Un nuovo adempimento per le imprese viene imposto dal comma 860 dell’articolo uno della Legge di Bilancio 2025, secondo il quale a partire dal 1° gennaio 2025, gli amministratori di imprese costituite in forma societaria dovranno dotarsi di un proprio indirizzo di posta elettronica certificata. L’articolo recita “…L’obbligo di cui all’articolo 16, comma 6, del decreto-legge 29 novembre 2008, … è esteso alle imprese individuali che presentano domanda di prima iscrizione al registro delle imprese o all’albo delle imprese artigiane successivamente alla data di entrata in vigore della legge di conversione del presente decreto nonché agli amministratori di imprese costituite in forma societaria.”
Siffatta imposizione si aggiunge a quella, già esistente, per le imprese di pubblicare il proprio indirizzo PEC nel Registro delle Imprese.
L’esigenza sarebbe quella di favorire l’integrazione del sistema digitale nazionale in particolar modo per garantire una comunicazione ufficiale, tracciabile e sicura tra le imprese e la pubblica amministrazione.
Il riferimento generico della norma alle imprese costituite in forma societaria impone l’obbligo in capo agli amministratori delle società di persone, delle società di capitali (anche consortili) e delle società cooperative.
Riguardo il termine di decorrenza emerge un altro dubbio dal momento che la disposizione si applica chiaramente alle società costituite a partire dal 1° gennaio 2025.
È facile immaginare che l’indicazione dell’indirizzo PEC, sarà richiesto anche per gli amministratori di società preesistenti, nominati o confermati dopo tale data.
L’ulteriore incognita è quella relativa agli amministratori nominati prima della data di introduzione, la cui iscrizione si richiede nei primi giorni dell’anno.
In temini operativi emergono due considerazioni da affrontare nell’immediato prima che le Camere di Commercio adottino verso diverse e talvolta imprudenti interpretazioni della novità normativa.
Il primo riguarda l’indirizzo pec da indicare, ovvero se la modifica imponga l’obbligo per ogni amministratore di dotarsi (e comunicare al registro delle imprese) un indirizzo diverso da quello della società di cui sono amministratori o se questa sia solo una facoltà, potendo, in alternativa, scegliere di indicare anche tale indirizzo (alla stregua di un domicilio eletto).
Sarebbe quest’ultima soluzione da preferire, per evitare di appesantire eccessivamente le imprese societarie di ulteriori oneri, che diventerebbero dei veri e propri macigni in caso di amministratori stranieri (che spesso non hanno proprio idea di cosa sia la PEC!).
Dovrebbe essere abbastanza certo che l’indirizzo pec personale possa essere utilizzato per tutte le società amministrate dallo stesso soggetto.
La seconda considerazione riguarda il mancato adempimento nel momento in cui il registro delle imprese non iscriverà la nomina dell’amministratore o, più precisamente, dovrà rifiutare la pratica di accettazione della carica da parte dell’amministratore che non comunichi l’indirizzo PEC.
Non sembra che però, la mancanza dell’indirizzo PEC di cui si discute:
- possa elevarsi a causa ostativa addirittura dell’iscrizione della costituzione della società ovvero della modifica societaria (si pensi, in particolare, alle operazioni di trasformazione, fusione o scissione), che saranno dunque iscritte con l’indicazione degli amministratori nominati, non in carica (come se non avessero accettato) o, addirittura,
- possa a monte impedire l’invio della pratica per l’iscrizione al registro delle imprese, così impedendo ai soggetti obbligati di rispettare i termini di legge per tale invio.
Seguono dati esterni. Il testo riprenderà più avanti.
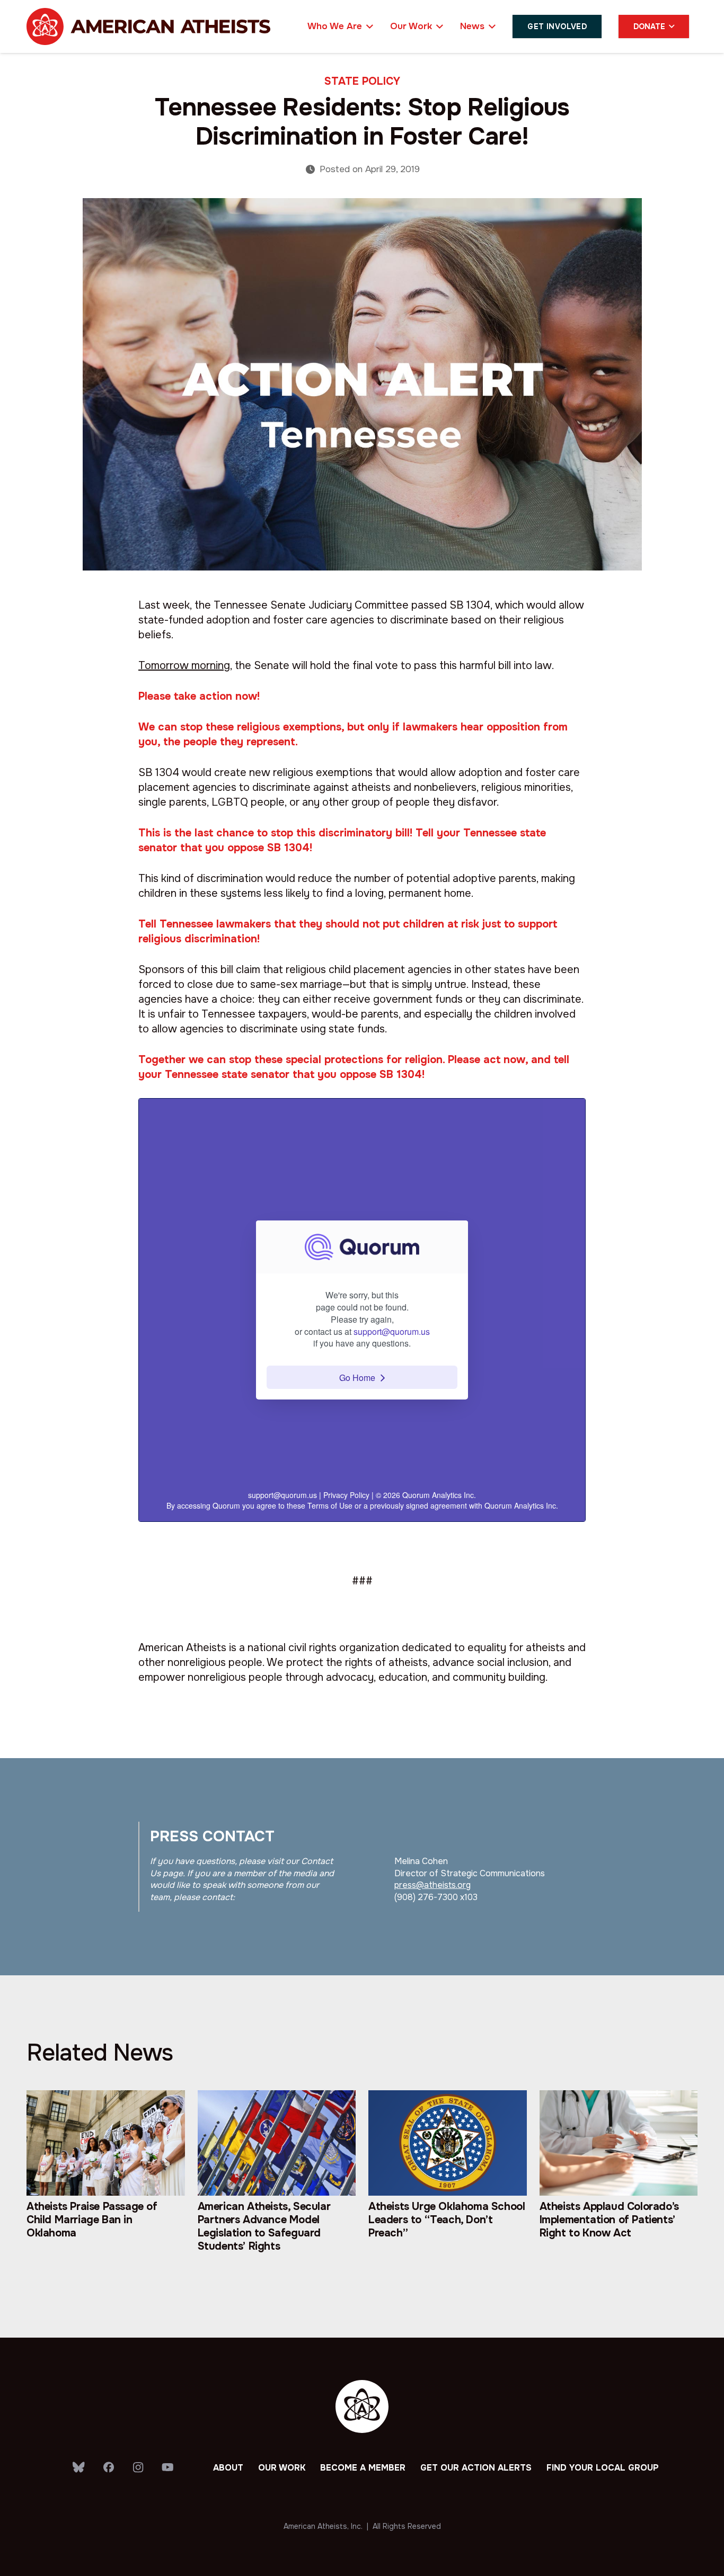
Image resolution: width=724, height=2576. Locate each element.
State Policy (362, 81)
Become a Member (362, 2467)
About (228, 2467)
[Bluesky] (79, 2467)
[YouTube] (168, 2467)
La legge non lo prevede e un’eventuale prassi contraria delle Camere di commercio sarebbe del tutto illegittima e da stroncare sul nascere.
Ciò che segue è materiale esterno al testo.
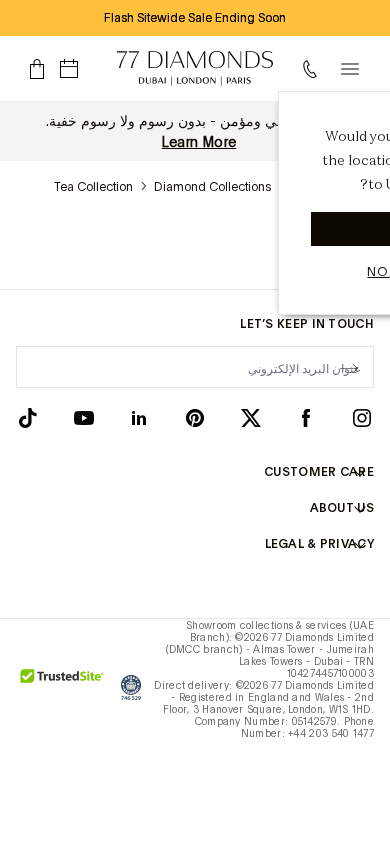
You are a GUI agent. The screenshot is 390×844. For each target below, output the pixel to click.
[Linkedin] (139, 417)
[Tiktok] (28, 417)
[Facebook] (306, 417)
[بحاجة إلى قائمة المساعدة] (314, 69)
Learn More (199, 142)
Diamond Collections (212, 187)
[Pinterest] (195, 417)
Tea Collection (93, 187)
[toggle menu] (350, 69)
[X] (251, 417)
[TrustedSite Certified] (62, 687)
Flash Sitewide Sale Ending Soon (195, 18)
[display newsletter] (349, 366)
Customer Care (319, 472)
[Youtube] (84, 417)
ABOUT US (342, 508)
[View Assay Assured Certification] (131, 687)
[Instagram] (362, 417)
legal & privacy (319, 544)
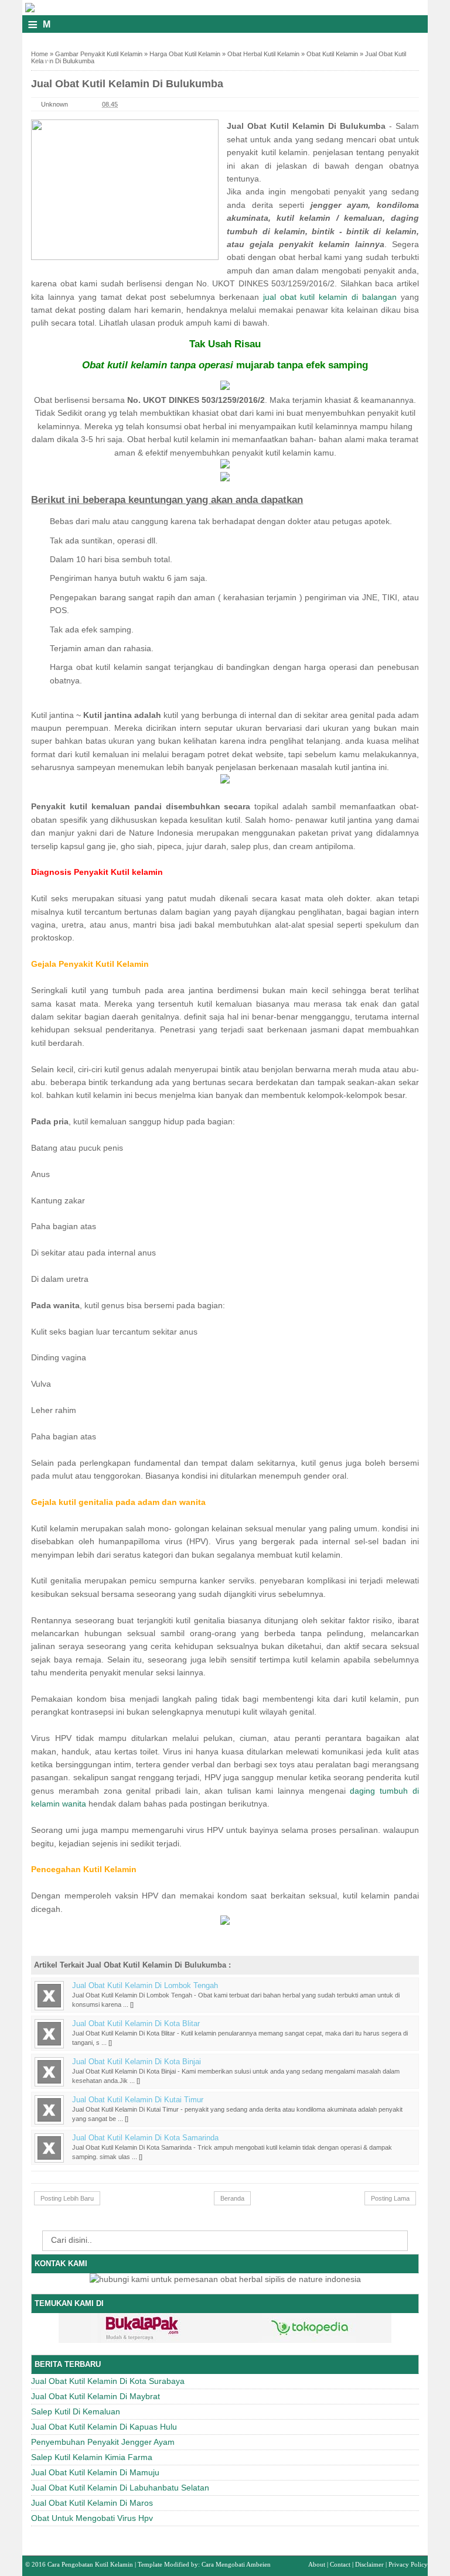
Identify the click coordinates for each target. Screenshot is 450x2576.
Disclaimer (369, 2564)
La piena attuazione di questa norma dipenderà dall’emanazione di disposizioni attuative dettagliate che definiranno gli aspetti tecnici e operativi ancora poco chiari, nel frattempo l’auspicio è che le organizzazioni datoriali e gli ordini professionali si attivino quanto prima con gli organi preposti quali Camere di Commercio e/o direttamente con il Ministero per evitare la genesi di problematiche derivanti dalle diverse interpretazioni ed anche per uniformare gli orientamenti per tutte le sezioni delle stesse CCIAA.